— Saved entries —
* * * * *

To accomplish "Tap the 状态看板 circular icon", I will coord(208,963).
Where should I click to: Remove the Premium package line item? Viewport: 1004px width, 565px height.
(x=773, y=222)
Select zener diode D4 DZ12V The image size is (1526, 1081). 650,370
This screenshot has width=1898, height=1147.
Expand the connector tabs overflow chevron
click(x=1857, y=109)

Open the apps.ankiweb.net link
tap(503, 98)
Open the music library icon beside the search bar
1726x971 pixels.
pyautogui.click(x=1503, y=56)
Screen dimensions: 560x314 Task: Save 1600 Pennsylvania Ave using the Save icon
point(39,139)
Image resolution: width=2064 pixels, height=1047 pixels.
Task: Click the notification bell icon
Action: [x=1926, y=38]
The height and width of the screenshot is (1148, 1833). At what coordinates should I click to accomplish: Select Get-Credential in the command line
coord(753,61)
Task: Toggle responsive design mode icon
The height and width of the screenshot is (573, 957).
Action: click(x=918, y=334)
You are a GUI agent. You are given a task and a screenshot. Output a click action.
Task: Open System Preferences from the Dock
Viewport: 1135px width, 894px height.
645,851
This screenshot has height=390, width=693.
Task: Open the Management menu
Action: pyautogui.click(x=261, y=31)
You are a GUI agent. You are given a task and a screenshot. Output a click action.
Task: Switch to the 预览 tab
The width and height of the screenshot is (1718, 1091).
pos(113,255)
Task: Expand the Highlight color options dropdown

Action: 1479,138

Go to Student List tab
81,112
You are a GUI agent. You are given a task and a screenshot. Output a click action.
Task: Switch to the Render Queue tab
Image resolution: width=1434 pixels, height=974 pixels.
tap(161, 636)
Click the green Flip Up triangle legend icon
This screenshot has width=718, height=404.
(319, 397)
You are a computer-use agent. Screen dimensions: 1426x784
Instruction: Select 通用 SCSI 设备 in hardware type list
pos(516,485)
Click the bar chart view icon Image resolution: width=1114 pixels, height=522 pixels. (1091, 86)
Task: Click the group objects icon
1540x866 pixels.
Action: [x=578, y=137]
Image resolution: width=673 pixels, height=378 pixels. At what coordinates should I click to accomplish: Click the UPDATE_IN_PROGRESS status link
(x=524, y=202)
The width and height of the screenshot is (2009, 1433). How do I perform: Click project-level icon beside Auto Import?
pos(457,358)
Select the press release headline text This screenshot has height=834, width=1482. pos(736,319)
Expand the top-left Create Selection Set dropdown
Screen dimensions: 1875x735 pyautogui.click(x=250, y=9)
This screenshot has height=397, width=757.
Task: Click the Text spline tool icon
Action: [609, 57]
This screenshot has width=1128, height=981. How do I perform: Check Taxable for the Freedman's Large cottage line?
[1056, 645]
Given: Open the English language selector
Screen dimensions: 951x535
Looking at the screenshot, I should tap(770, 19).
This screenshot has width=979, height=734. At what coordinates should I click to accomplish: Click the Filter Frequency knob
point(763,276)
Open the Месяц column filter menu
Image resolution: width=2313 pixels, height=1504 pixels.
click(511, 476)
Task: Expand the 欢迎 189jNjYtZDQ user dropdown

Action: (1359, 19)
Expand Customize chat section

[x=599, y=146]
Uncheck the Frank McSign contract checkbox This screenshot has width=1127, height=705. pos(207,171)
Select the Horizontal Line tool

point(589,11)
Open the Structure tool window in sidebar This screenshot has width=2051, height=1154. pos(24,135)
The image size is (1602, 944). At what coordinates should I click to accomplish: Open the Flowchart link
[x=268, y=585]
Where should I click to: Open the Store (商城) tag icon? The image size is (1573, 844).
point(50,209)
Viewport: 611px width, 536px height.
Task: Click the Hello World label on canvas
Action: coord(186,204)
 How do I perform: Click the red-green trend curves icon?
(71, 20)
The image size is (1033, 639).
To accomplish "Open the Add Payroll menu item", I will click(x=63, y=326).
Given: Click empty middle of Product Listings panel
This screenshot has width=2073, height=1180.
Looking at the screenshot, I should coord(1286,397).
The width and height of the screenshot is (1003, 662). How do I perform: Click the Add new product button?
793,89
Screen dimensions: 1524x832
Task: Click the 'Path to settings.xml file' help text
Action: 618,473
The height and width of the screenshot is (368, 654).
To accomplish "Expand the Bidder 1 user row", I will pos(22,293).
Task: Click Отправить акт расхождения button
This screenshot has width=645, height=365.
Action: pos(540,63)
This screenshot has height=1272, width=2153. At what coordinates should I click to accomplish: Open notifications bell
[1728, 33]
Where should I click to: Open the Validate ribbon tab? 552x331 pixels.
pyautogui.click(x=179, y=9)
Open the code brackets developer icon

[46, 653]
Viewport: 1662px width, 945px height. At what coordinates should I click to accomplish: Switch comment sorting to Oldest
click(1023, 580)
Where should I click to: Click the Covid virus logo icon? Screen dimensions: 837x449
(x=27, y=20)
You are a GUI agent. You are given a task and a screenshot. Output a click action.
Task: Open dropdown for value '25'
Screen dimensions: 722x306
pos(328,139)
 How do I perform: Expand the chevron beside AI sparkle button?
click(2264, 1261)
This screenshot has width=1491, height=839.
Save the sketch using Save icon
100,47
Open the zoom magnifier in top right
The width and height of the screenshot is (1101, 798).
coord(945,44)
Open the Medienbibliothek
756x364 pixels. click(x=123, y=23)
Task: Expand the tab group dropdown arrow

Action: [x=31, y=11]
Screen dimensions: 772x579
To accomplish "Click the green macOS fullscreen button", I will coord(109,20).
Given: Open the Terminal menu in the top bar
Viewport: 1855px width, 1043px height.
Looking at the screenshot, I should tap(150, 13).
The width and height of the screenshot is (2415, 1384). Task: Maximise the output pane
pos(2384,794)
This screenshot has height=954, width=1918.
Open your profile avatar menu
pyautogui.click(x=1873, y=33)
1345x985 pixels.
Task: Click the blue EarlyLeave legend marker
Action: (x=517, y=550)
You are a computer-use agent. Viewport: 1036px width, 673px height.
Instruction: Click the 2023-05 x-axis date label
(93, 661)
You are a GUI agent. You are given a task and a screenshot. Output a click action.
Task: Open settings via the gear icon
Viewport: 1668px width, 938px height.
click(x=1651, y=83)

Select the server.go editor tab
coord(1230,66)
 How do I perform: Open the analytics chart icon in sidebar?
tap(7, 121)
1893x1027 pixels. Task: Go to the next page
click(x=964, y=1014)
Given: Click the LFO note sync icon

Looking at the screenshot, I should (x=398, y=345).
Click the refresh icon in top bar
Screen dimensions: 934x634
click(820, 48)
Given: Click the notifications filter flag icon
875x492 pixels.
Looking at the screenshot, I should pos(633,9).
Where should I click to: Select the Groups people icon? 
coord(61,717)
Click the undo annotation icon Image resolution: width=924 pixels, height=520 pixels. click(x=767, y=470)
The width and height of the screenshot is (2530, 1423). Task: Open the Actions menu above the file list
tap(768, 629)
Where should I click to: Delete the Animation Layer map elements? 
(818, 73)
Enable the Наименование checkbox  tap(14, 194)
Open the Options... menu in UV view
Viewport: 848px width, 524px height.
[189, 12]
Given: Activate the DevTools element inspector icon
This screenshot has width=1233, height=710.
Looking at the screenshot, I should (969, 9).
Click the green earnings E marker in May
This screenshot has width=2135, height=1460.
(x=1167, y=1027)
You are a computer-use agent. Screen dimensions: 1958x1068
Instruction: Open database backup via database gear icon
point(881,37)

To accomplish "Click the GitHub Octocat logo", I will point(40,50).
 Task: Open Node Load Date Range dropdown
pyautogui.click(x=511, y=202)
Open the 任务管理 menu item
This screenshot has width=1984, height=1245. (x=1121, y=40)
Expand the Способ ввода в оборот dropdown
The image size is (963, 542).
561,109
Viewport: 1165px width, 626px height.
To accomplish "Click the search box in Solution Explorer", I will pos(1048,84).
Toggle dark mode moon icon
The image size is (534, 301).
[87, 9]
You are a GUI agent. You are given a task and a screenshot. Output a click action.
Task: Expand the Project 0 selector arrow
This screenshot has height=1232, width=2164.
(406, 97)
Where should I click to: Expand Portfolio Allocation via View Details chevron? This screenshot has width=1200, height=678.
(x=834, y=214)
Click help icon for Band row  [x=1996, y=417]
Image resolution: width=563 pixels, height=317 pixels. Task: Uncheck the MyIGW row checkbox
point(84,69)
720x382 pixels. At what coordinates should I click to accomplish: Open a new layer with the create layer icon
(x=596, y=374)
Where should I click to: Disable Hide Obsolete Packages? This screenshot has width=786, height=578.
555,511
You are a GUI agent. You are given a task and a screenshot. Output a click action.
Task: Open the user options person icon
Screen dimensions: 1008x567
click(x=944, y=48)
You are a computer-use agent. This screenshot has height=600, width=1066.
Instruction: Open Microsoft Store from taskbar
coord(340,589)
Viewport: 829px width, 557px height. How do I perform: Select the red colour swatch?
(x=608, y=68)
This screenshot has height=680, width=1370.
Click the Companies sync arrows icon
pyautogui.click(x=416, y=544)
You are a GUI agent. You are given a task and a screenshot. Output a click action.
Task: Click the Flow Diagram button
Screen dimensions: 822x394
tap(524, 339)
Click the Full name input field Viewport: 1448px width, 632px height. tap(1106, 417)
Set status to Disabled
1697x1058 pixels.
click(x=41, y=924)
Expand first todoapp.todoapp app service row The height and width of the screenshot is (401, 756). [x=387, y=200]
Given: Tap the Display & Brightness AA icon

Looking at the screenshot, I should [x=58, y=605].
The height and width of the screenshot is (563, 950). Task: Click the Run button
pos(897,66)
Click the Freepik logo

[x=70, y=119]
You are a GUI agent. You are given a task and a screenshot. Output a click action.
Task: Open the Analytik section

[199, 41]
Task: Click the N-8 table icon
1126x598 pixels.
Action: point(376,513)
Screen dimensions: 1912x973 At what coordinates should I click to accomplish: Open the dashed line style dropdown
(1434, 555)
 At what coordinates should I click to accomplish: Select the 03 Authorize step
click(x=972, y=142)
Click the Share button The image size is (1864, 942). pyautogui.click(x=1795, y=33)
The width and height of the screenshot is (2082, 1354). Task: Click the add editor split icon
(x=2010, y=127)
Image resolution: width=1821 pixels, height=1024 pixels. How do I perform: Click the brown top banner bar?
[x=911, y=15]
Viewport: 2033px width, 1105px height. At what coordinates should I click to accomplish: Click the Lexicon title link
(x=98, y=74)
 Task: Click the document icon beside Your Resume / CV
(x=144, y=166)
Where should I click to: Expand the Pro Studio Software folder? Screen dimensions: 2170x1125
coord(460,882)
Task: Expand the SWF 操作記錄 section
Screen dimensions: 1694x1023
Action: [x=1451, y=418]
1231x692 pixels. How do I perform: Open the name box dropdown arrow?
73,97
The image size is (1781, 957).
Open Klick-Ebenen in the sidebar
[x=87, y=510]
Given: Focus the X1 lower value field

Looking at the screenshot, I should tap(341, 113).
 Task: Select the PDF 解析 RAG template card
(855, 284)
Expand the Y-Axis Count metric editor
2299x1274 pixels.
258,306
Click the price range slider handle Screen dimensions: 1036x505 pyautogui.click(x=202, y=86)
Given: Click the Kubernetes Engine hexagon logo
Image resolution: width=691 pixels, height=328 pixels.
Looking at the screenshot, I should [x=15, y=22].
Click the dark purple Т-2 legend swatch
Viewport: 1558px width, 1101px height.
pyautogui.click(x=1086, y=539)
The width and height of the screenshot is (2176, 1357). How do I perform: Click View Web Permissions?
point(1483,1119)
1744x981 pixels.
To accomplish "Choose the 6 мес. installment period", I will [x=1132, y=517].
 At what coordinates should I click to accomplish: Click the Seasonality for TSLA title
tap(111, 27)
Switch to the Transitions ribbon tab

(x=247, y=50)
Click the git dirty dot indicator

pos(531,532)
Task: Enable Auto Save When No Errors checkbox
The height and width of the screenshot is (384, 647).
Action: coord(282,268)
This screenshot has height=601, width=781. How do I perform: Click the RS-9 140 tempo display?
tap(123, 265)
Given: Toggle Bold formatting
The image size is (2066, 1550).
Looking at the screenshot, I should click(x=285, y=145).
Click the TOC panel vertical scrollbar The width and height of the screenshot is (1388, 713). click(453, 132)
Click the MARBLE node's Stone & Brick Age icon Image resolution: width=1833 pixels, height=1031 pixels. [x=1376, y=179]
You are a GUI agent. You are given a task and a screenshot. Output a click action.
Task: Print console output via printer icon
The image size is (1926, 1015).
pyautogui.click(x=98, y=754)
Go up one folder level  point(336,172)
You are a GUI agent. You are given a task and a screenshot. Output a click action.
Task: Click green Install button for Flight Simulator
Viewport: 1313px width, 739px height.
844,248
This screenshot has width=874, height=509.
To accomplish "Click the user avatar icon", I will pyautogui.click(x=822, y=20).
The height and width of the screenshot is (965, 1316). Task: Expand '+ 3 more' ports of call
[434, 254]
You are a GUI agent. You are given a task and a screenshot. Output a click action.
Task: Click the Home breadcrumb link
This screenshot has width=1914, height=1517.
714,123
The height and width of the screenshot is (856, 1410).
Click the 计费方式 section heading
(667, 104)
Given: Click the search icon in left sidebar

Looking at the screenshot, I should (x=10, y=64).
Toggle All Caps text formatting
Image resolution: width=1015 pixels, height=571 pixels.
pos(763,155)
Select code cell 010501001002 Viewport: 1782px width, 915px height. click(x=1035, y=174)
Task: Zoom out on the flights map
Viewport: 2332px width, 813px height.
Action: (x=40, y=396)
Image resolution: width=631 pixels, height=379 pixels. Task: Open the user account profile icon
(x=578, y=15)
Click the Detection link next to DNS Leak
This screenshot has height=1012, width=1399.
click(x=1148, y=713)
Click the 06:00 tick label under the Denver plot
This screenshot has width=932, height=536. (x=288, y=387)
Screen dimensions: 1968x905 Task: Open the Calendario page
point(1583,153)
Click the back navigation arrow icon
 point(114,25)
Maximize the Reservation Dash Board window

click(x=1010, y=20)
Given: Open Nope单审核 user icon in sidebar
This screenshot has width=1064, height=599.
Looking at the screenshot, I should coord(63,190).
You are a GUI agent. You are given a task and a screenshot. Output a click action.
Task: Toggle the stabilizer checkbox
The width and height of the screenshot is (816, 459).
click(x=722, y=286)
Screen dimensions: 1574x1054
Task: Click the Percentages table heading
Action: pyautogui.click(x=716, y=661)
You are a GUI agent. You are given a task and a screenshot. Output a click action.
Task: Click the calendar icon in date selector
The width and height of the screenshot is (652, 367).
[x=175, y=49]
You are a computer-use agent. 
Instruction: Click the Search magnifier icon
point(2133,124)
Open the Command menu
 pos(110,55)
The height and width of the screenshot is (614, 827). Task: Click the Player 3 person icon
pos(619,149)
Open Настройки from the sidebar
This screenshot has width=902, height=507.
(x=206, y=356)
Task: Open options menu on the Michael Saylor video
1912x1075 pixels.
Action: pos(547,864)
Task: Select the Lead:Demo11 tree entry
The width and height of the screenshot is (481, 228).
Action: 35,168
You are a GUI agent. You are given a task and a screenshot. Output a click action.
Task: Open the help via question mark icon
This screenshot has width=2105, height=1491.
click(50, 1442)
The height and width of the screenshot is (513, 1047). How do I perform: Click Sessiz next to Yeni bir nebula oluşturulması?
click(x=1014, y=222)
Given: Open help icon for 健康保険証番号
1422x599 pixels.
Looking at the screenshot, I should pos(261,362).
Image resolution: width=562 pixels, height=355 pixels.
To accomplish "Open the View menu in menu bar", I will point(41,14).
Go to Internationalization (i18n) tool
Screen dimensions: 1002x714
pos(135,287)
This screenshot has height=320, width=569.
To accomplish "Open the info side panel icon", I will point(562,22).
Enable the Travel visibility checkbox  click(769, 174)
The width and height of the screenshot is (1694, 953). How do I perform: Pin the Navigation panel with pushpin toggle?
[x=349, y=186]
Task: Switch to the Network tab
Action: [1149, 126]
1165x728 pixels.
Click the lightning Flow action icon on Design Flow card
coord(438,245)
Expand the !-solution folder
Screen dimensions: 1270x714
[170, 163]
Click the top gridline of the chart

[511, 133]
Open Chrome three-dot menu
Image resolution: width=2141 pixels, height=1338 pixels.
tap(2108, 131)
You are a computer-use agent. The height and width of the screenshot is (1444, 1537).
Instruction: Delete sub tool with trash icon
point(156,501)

* * * * *

— Required action —
Which lines of the data include the string "selector"? Find them and copy each one.

— Task solution —
Given: Open the English language selector
Task: Expand the Project 0 selector arrow
Task: Click the calendar icon in date selector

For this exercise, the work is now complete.